> [Records from a data source]:
********************

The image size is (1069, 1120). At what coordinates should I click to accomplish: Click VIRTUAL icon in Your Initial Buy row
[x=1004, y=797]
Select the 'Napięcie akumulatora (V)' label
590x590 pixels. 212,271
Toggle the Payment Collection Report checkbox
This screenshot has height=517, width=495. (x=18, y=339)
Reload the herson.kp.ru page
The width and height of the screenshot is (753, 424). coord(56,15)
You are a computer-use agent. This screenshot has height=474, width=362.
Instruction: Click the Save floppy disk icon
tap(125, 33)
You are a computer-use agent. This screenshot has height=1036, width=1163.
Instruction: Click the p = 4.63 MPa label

********************

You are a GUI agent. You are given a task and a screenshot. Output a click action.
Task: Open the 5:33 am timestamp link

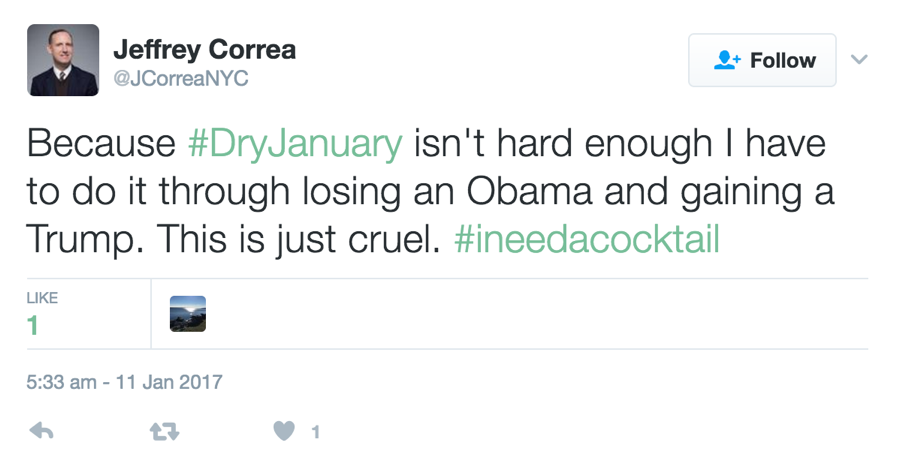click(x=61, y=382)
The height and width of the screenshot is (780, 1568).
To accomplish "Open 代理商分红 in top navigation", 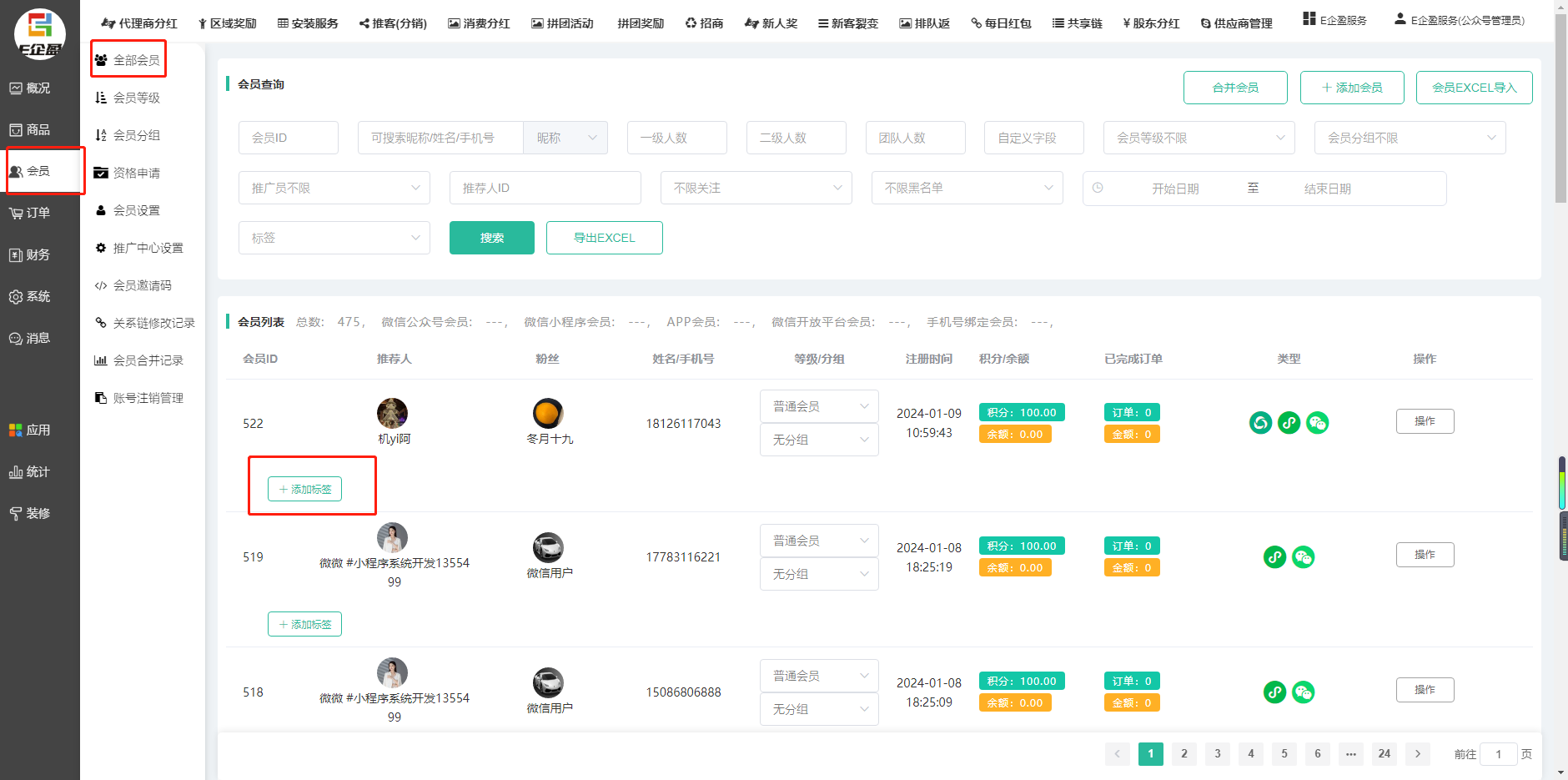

********************

> [REQUIRED ACTION]: For the word "agent", count the lines of the data that contain it and report only the total.

> [THE ANSWER]: 3